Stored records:
============
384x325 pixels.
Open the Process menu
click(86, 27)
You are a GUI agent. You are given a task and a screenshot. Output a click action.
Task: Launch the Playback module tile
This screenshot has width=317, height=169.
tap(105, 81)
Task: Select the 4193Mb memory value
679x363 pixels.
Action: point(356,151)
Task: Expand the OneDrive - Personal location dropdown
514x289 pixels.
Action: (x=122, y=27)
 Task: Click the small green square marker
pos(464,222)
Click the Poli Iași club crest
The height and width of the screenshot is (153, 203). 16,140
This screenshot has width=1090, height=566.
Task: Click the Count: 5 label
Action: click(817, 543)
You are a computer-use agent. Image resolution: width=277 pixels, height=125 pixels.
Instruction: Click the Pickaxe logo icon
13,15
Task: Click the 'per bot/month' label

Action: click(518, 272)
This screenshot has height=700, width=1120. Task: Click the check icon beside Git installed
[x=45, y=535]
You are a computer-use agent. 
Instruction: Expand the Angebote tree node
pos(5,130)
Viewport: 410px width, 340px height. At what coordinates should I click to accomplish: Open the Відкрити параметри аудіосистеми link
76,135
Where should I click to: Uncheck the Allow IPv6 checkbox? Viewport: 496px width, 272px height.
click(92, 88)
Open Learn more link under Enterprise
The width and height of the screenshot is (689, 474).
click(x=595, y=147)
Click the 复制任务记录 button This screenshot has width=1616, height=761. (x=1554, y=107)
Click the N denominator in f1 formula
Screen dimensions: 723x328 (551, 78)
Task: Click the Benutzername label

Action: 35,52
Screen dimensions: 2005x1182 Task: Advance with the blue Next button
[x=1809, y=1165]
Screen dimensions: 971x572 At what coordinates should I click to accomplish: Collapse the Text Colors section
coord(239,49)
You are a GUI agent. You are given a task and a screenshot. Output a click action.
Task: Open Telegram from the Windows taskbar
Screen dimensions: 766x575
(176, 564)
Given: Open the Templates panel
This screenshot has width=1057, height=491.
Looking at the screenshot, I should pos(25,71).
============
Work to be completed:
Whatever appears in the data above is to be set down exactly.

Answer to this task:
384x325 pixels.
Open the Process menu
click(86, 27)
You are a GUI agent. You are given a task and a screenshot. Output a click action.
Task: Launch the Playback module tile
This screenshot has width=317, height=169.
tap(105, 81)
Task: Select the 4193Mb memory value
679x363 pixels.
Action: point(356,151)
Task: Expand the OneDrive - Personal location dropdown
514x289 pixels.
Action: (x=122, y=27)
 Task: Click the small green square marker
pos(464,222)
Click the Poli Iași club crest
The height and width of the screenshot is (153, 203). 16,140
This screenshot has width=1090, height=566.
Task: Click the Count: 5 label
Action: click(817, 543)
You are a computer-use agent. Image resolution: width=277 pixels, height=125 pixels.
Instruction: Click the Pickaxe logo icon
13,15
Task: Click the 'per bot/month' label

Action: click(518, 272)
This screenshot has height=700, width=1120. Task: Click the check icon beside Git installed
[x=45, y=535]
You are a computer-use agent. 
Instruction: Expand the Angebote tree node
pos(5,130)
Viewport: 410px width, 340px height. At what coordinates should I click to accomplish: Open the Відкрити параметри аудіосистеми link
76,135
Where should I click to: Uncheck the Allow IPv6 checkbox? Viewport: 496px width, 272px height.
click(92, 88)
Open Learn more link under Enterprise
The width and height of the screenshot is (689, 474).
click(x=595, y=147)
Click the 复制任务记录 button This screenshot has width=1616, height=761. (x=1554, y=107)
Click the N denominator in f1 formula
Screen dimensions: 723x328 (551, 78)
Task: Click the Benutzername label

Action: 35,52
Screen dimensions: 2005x1182 Task: Advance with the blue Next button
[x=1809, y=1165]
Screen dimensions: 971x572 At what coordinates should I click to accomplish: Collapse the Text Colors section
coord(239,49)
You are a GUI agent. You are given a task and a screenshot. Output a click action.
Task: Open Telegram from the Windows taskbar
Screen dimensions: 766x575
(176, 564)
Given: Open the Templates panel
This screenshot has width=1057, height=491.
Looking at the screenshot, I should pos(25,71).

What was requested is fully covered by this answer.